In this post, we’ll try and get a little more grounded. Below we identify some trends that we believe will impact the lives of those responsible for mobility within the enterprise. Along the way, we also highlight a couple of things you can safely ignore and hopefully give you some headspace to focus on what’s really important.
On 15 June this year, those of us living in the EU will be toasting the end of roaming charges – just in time for summer. Their end should offer considerable comfort: no more wondering whether all your employees are on the right roaming package or whether they’ll ignore those pesky SMS roaming alerts. And no more returning from holidays to discover that while you have been sunning yourself your partner has used up the entire company’s roaming allowance watching Game of Thrones.
The Growth of Data
Ironically, the abolition of EU roaming charges in June should encourage a leap in data usage abroad. Already, operators who have introduced ‘roam like at home’ packages have seen customers use up to 10 times the amount of data they traditionally used while out of the country.
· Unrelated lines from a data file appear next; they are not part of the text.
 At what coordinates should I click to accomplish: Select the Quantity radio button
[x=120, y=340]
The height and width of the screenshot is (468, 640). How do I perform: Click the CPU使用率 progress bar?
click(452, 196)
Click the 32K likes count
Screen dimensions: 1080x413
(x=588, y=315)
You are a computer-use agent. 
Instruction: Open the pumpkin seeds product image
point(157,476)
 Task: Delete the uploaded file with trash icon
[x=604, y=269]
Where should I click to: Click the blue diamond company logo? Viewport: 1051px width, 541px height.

Combine this with the massive growth in video consumption, as messaging apps transform the ways in which people communicate. Consider the impact of Facebook Live, Twitter Live and Instagram Live to start with and add Snapchat (where upwards of 10 billion videos are watched each day). Now examine the traffic coming from your company mobile devices and it will become pretty clear that it’s not all driven by intensive emailing and rapid data entry on enterprise apps!
The Rise of Microsoft
One notable trend we’ve noticed over the last twelve months is a willingness among enterprises to consolidate their end-point management on Microsoft. By bundling Intune as an offering Microsoft has already established a foothold in the enterprise MDM arena. By simultaneously narrowing the functionality gap with standalone MDM vendors Intune has become a realistic alternative for some enterprises. This year, as MDM licenses come up for renewal, the advantages of a free and single toolset may prove irresistible to some enterprises.
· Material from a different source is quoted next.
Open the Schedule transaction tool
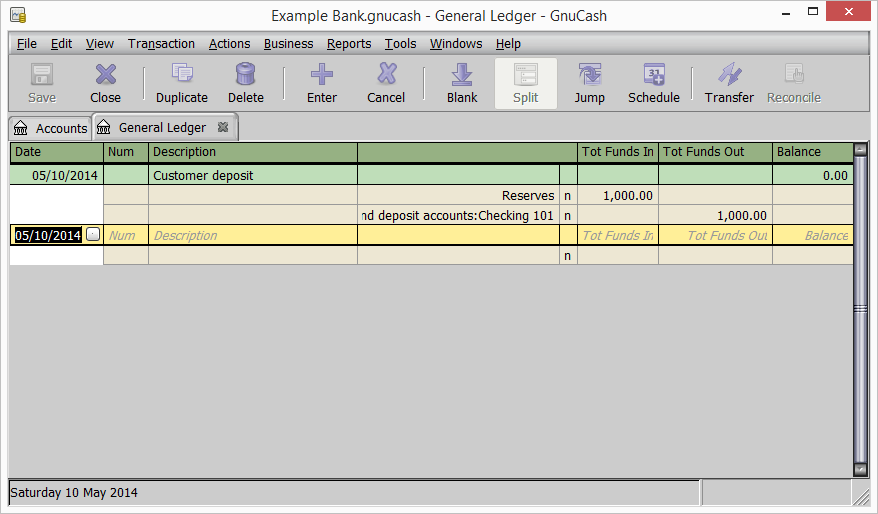[653, 83]

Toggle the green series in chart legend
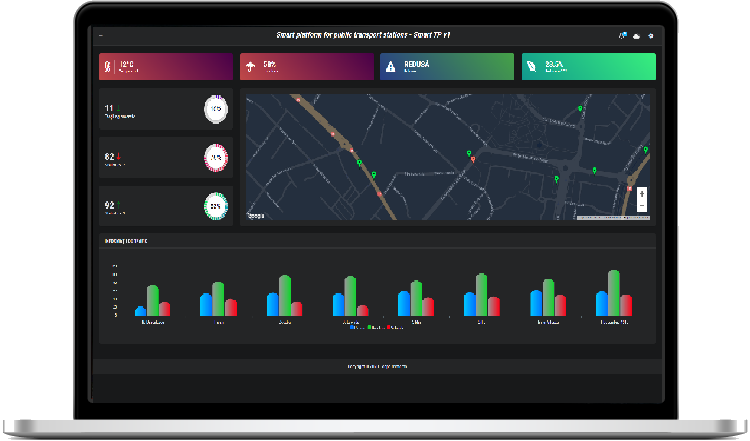pos(370,327)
A longer bet would be that Microsoft establishes a firm foothold in the phone market. The Surface Phone is due to debut in summer and will address a significant gap for those who invested in an earlier generation of Windows phones. If it can make a success of this product the chances of Microsoft gaining market share in the enterprise phone market are reasonable, given the advantages for manageability and deep integration with enterprise IT that Microsoft can offer.
The Dogs that won’t bark
It is well understood that in the medium to long term, the Internet Of Things has the potential to revolutionize how we live and work. Nonetheless, we don’t expect IoT to significantly impact enterprise IT in 2017. That’s not to underestimate the transformative power of this technology across many industries. It’s just to recognize that in the short term the applications are likely to be niche or standalone and remain outside the mainstream concerns of enterprise IT professionals.
5G is another technology that won’t have a major impact on our market in the short-term. Today it’s a technology which the carriers are only starting to implement in testbed situations. And even when it does arrive its impact will be felt only gradually.
Finally, it would be remiss to finish this post without noting that this month marks the tenth anniversary of the first iPhone (it actually shipped in June 2006, but Steve Jobs originally made his announcement on 9 January in perfect time to steal the buzz from CES). Looking back, it is remarkable to think not just of how the mobility landscape was utterly transformed by the emergence of this killer device (think Nokia and Blackberry to mention just two) but that the first version didn’t even support 3G.
Hopefully, Apple will have something special in store for us all when the tenth-anniversary edition is launched later this year.